B.A.Mathematics and Natural Sciences, 1996 The Open University, Tel-Aviv, Israel
1. G. Avigad, Weiss A., “Method and System for Developing Cognitive Responses in a Robotic Apparatus Through Mechanical Cognition”, Provisional, EFS ID 14431891, Dec. 2012. PCT.
2. G. Avigad, Weiss A., “A Wheelchair Transportation System”, US 8,960,352, Feb, 2015.
3. Ben Hanan U., Weiss A. Zaytsev V., “Jumping Robot”, Provisional, 62/555,091, Sep. 2017.
M.Sc. Degree Committee
Kinematics and dynamics of mobile and motion platforms with emphasis on the design optimization perspective, mobility enablement, cognitive mechanics, jumping biomimetic robots, and dynamics of rigid bodies in magnetic fields.
Omnidirectional Motion Platform – Motion platforms such as those popular in flight simulators are parallel manipulators utilizing six extensible legs to control six degrees of freedom. Such platforms are used due to their ability to bear large weight, but have a very limited range of motion, singularities in their workspace and highly coupled kinematics. This research focuses on developing, modeling, and optimizing the design of an omnidirectional motion platform with unlimited, singularity-free angular motion that is decoupled from the translational motion.
Omnidirectional Mobile Robots – Most mobile robots and ground vehicles are non-holonomic, that is, they have more degrees of freedom than controls. Mobile robots utilizing omnidirectional wheels would be holonomic, thus being able to have full control over the pose of the robot instantly, without resorting to maneuvers circumventing motions that are not available for non-holonomic vehicles (such as lateral motion).
Omnidirectional Wheels design – Omnidirectional wheels are wheels with rollers on their periphery. These rollers allow for a passive degree of freedom in the rollers rolling direction. Different architectures of these wheels exist, each with its advantages and disadvantages. The common problem with such wheels is their low load capacity due to the fact that the load is concentrated on the axis of the small rollers as opposed to the large axis of the wheel. In order to be able to utilize such omnidirectional wheels for high-load vehicles, this problem must be resolved.

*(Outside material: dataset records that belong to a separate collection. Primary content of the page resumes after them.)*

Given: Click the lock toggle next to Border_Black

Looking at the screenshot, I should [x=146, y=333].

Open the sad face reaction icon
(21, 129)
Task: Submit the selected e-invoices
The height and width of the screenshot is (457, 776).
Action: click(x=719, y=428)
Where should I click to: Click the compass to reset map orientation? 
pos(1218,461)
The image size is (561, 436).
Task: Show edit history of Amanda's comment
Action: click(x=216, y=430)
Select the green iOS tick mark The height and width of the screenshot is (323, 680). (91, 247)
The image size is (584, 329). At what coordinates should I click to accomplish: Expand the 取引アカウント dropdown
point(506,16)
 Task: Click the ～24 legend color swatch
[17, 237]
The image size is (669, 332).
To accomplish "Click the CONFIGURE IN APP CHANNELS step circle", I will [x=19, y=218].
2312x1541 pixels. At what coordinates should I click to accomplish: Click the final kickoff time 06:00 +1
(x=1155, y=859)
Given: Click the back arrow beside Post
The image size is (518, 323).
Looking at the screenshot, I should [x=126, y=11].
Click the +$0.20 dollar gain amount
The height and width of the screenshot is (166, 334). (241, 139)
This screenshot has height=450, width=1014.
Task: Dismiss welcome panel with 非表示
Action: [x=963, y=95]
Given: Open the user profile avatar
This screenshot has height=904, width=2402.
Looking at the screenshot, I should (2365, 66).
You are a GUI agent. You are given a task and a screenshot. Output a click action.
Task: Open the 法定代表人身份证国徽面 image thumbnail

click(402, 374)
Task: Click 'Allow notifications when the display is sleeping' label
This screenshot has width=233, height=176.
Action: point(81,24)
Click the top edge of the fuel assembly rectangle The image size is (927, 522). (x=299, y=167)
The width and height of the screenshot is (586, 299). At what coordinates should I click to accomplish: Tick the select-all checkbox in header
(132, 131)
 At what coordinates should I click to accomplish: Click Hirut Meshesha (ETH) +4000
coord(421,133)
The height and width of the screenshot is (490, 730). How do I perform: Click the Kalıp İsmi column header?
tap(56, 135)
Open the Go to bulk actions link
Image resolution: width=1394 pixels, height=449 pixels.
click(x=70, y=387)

Electromagnetic Rotational Motion Actuation and Control – Controlling rotational motion of a cylinder (one-dimensional) and sphere (two and three dimensional) over flat and curved surfaces. The ultimate goal is creating an active spherical joint.
Dynamic Immitation – Creating a robot that can imitate the dynamics of another vehicle in real time. The problem is simple when the workspace of both the robot and the vehicle are the same but when there are mismatches in the workspace of the vehicles the problem becomes one of optimization.
Mechanical Cognition – A novel concept for developing cognition in mechanical system, approaching the problem from the mechanical side of the problem instead of the traditional computer science approach. The idea is based on training a mechanical system to perform tasks when over-constrained to obtain better performance and adaptation ability when working under new unknown constrains
Jumping Biomimetic Robot – Design and Experimantal validation of a jumping robot mimicking the jumping mechanism of a grasshopper. The robot is in advanced stages, where capabilities such as stability, landing control and recovery from landing are under investigation.